Very few Americans are aware of these critical numbers. The press needs to educate the public on an ongoing basis so that we can support our Congress to make the painful adjustments necessary if our economy is to survive. For the majority who do not understand the deep hole we have dug ourselves into, here is a news flash: Santa Claus will not rescue us. He doesn’t have this kind of money. The hole will become our collective grave unless we dig ourselves out. This will be difficult and painful, more so every day we delay.

JAN POLISSAR

Bethesda

Clinton’s Kosovo failures

In response to your article “Kosovo a model for U.S. in Iraq” (Page 1, Nov. 15), here are some facts that suggest a different picture, one that considers the results of President Clinton’s flawed policies in both Bosnia and Kosovo.

I have no doubt that American soldiers are doing whatever they can, or are allowed to do, to help make life better for the people of Kosovo. However, the rosy picture the writer paints does not reflect the fact that although Serbs once were the majority in Kosovo, Serbian culture, society, language and religion are being eradicated. Of the latest disturbance in March of this year, which the writer briefly mentions, the National Review Online of March 19 writes, “A pogrom started in Europe on Wednesday. A U.N. official is quoted as saying that Kristallnacht is under way in Kosovo. Serbs are being murdered and their 800 year old churches are aflame. Much of the Christian heritage in Kosovo and Metohija is on fire and could be lost forever.” In fact, more churches have been destroyed since NATO’s Kosovo Force entered Kosovo than under 400 years of occupation by the Ottoman Turks.

Is this what the author calls a success in Kosovo, a model for Iraq? Deutsche Welle wrote on Nov. 15: “In Kosovo, human trafficking paid for much of the fighting. For the first time this year … the world wide profits from human trafficking will exceed those of the drug trade.” The Washington Times’ own Jerry Seper reported as early as 1999, “Some members of the Kosovo Liberation Army (KLA), which has financed its war efforts through the sale of heroin, were trained in terrorist camps run by international fugitive Osama bin Laden.”

In November 2001, a Wall Street Journal Europe article said that in the past 10 years, al Qaeda’s most senior leaders visited the Balkans. Osama bin Laden himself did three times between 1994 and 1996. While the Clinton administration underwrote the Bosnian Muslim government of Alija Izetbegovic, his embassy in Vienna gave bin Laden a passport in 1992.
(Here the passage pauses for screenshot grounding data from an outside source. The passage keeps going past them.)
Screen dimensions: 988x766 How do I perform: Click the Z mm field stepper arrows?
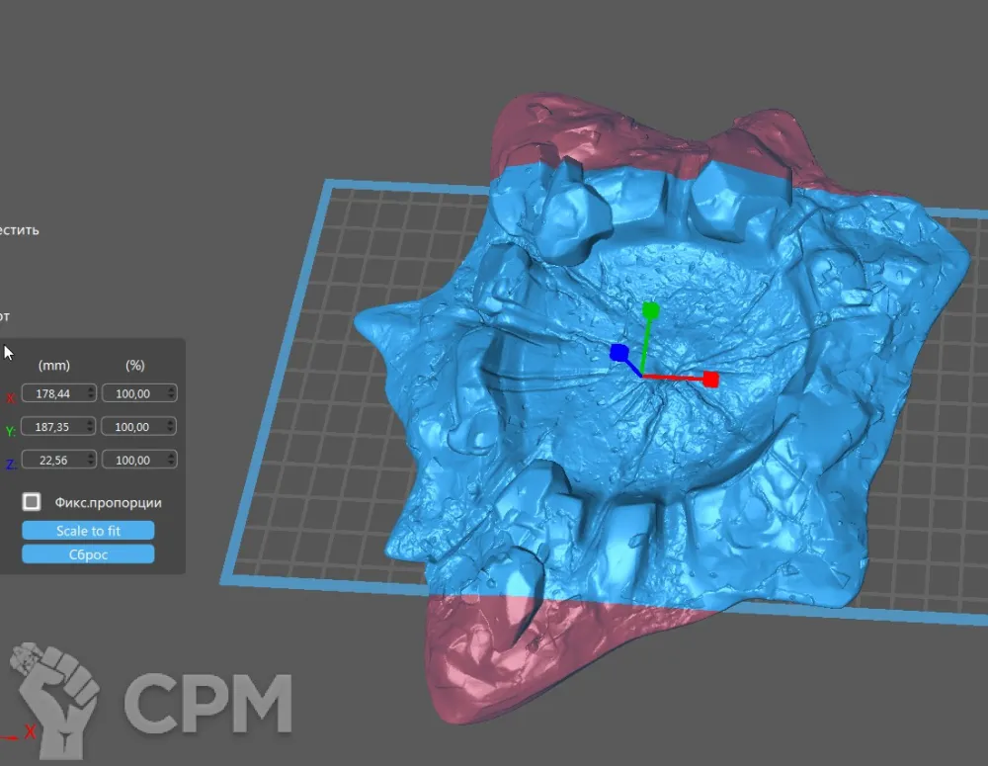point(91,460)
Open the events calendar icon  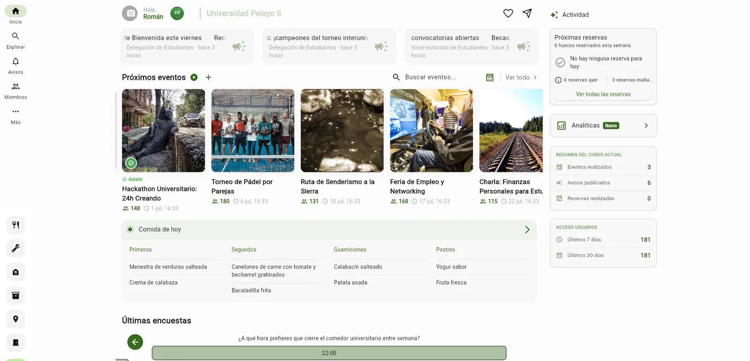point(490,77)
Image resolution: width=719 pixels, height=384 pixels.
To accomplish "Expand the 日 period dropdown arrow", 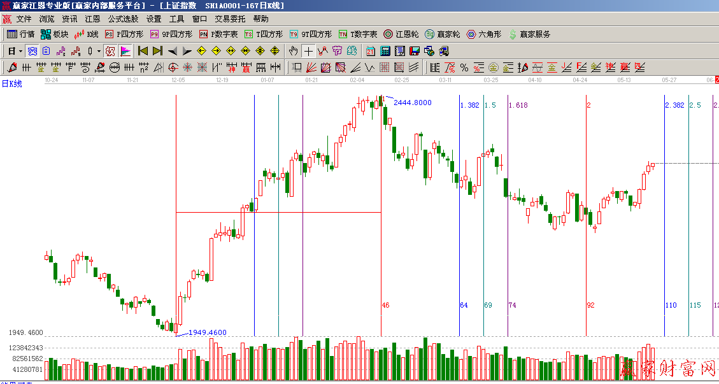I will 20,51.
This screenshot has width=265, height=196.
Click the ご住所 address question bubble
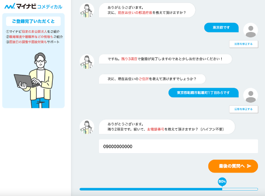point(152,79)
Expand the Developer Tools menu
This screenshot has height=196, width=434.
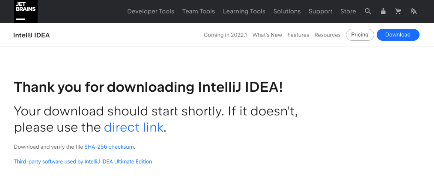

Why did we go to war against the Serbian people? As Cliff Kincaid of Accuracy in Media wrote on Feb. 19, “Clinton went to war on behalf of the Muslims, in Bosnia and then Kosovo. He wanted to appease the powerful Arab/Muslim bloc of nations and the Europeans who wanted to call the shots on U.S. foreign policy.”

The first commander of U.N. troops in Bosnia, Canadian Gen. Lewis MacKenzie, wrote on April 6 in the Canadian National Post, “We bombed the wrong side.” He continued: “The Kosovo-Albanians have played us like a Stradivarius. We have subsidized and indirectly supported their violent campaign for an ethnically pure and independent Kosovo. We have never blamed them for being the perpetrators of the violence in the early ‘90s, and we continue to portray them as the designated victim today in spite of evidence to the contrary. When they achieve independence with the help of our tax dollars combined with those of bin Laden and al-Qaeda, just consider the message of encouragement this sends to other terrorist-supported independence movements around the world.”

Our soldiers are to be commended for trying to bring comfort to those suffering today because of the policies of the Clinton administration. But make no mistake: Because of Mr. Clinton’s policies in the Balkans, Bosnia has become al Qaeda’s corridor into Europe, and we have handed Kosovo over to the KLA terrorists.

Yet Mr. Clinton, in his book “My Life,” has the audacity to call Kosovo a success.

STELLA L. JATRAS

Camp Hill, Pa.

Mr. Kim: Get rid of your nukes

At last, President Bush forcefully tells Kim Jong-il to “get rid of your nuclear-weapons program” (“Bush touts allied unity on nukes,” Page 1, Nov. 21). But will Mr. Bush back up his tough rhetoric with a credible threat of force if Mr. Kim continues to stall and remains defiant? Several years ago, Mr. Bush stated that he would not tolerate a nuclear North Korea. Meanwhile, Pyongyang continues building nukes and becomes more dangerous after each fruitless round of multiparty negotiations.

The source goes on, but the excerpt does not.